----- TEXT SECTION

I need to have faith in the process upon which I analyze and trade markets. If I start paying too much attention to markets during the day, I lose sight of exactly how I want to trade. I’m in Mountain Time, so I look at the markets that I’m interested in trading on a daily basis, usually after 3:00 p.m., and try to enter my orders by 4:00 p.m. And then at 5:30 the next morning, I’ll take a quick review, based on what happened overnight. Do any of the orders that I wanted to place need to be tweaked? And if so, I make the tweak.

The other thing is that my big day is Friday. That’s my longest day, my most intensive day. It’s on Friday that I determine the 10 markets that will be my candidate markets for trading the following week. I’ll limit my trading activity to those markets that are set up to be traded and take risks in.

What’s your review process?

I subject my performance to a formal advisory board on an annual basis. We go over the performance of my previous years. These are traders; they may not trade like me, but they know how I trade. Sometimes they’ll get pretty tough with me. They ask me hard questions, and they try to keep my feet to the fire. Am I trading the way that I have told them I am going to trade? They provide me with input—have you looked at this, looked at that? Where are you running into problems? What’s happening with your risk management? Did you start cutting back on your risk?

----------
----- DATASET ROWS

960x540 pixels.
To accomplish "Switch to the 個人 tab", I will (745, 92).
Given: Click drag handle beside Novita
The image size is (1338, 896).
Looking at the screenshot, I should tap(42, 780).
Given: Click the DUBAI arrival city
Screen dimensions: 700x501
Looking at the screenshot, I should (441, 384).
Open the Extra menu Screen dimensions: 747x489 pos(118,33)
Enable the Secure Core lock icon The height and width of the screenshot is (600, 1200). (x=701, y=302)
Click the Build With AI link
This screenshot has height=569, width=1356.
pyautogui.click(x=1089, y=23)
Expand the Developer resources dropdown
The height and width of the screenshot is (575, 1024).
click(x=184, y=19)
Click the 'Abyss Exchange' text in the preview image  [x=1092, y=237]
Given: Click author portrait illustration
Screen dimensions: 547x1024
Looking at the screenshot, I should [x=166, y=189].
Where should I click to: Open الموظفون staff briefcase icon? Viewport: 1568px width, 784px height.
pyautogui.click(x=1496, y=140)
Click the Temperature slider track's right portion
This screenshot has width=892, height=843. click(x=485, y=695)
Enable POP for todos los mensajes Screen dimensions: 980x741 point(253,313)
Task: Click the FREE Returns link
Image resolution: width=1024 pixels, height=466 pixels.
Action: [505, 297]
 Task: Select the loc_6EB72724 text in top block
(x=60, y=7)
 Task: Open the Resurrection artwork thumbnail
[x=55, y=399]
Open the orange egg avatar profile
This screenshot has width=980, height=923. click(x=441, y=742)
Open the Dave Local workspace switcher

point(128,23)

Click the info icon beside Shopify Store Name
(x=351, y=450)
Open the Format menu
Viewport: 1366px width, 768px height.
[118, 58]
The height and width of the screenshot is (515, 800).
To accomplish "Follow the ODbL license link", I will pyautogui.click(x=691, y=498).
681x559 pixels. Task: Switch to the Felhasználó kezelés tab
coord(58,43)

----------

→ SET EXERCISE A
Reproduce the rows word for word, taking the stretch from the line containing "681x559 pixels. Task: Switch" through the final row.
→ SET EXERCISE B
Pick up the interview about trading routines after its last sentence and keep writing it.

→ REPLY A
681x559 pixels. Task: Switch to the Felhasználó kezelés tab
coord(58,43)

→ REPLY B
I have developed my trading into a process. What I do in the markets—how I analyze markets, how I analyze my own trading, how I submit myself to self-evaluation, how I enter the orders, how I monitor markets for trade setup—is really in a groove. I do the same thing over and over again. Somebody found a speech that I had delivered to the CMT Association back in 1991. I looked at it and I said, “Wow, I really haven’t changed much in how I trade.” I pretty much trade the same way now that I traded in 1991. That was a reaffirming discovery.

Is your long-term success a by-product of short-term methods? Or have you made course corrections?

My course corrections have been tactical, as opposed to overarching corrections. How do I deal with the fact that there are 24-hour markets? How do I deal with the fact that [high-frequency traders] go on stop raids? My approach to charting has also changed over the years. What I would have considered a trade in 1981, I may not consider a trade today.

I trade with a lot less frequency today that I did in the late 1970s and early 1980s. I would trade 30–35 times a month. Now I’m trading a hundred times a year, and that number is going down year by year—and that’s with the larger universe of trading vehicles.

The number of markets that I monitor today is probably two to three times the number of markets that I monitored back in the early 1980s, and yet I’m only trading perhaps with one-third of the frequency.

You once took a 10-year trading sabbatical. Was that important to your career? 

It wasn’t intended to be a long break. I had started in the business in 1974–1975. By 1995, 20 years later, I had been in the 24-hour markets for 5 years, and it really came to the point where I was just burned out. I needed a break from the markets. I needed to do something that separated me from the markets for a while. My thinking at the time was, “I’ll take a year or two off, and I'll pursue some other interests that I have.”

I put my money into stock mutual funds and became a passive investor. I was doing things in charitable work and non-profits, working with organizations that I was financially supporting, becoming active on the board of directors of worthy organizations, philanthropic-type things. I really enjoyed it.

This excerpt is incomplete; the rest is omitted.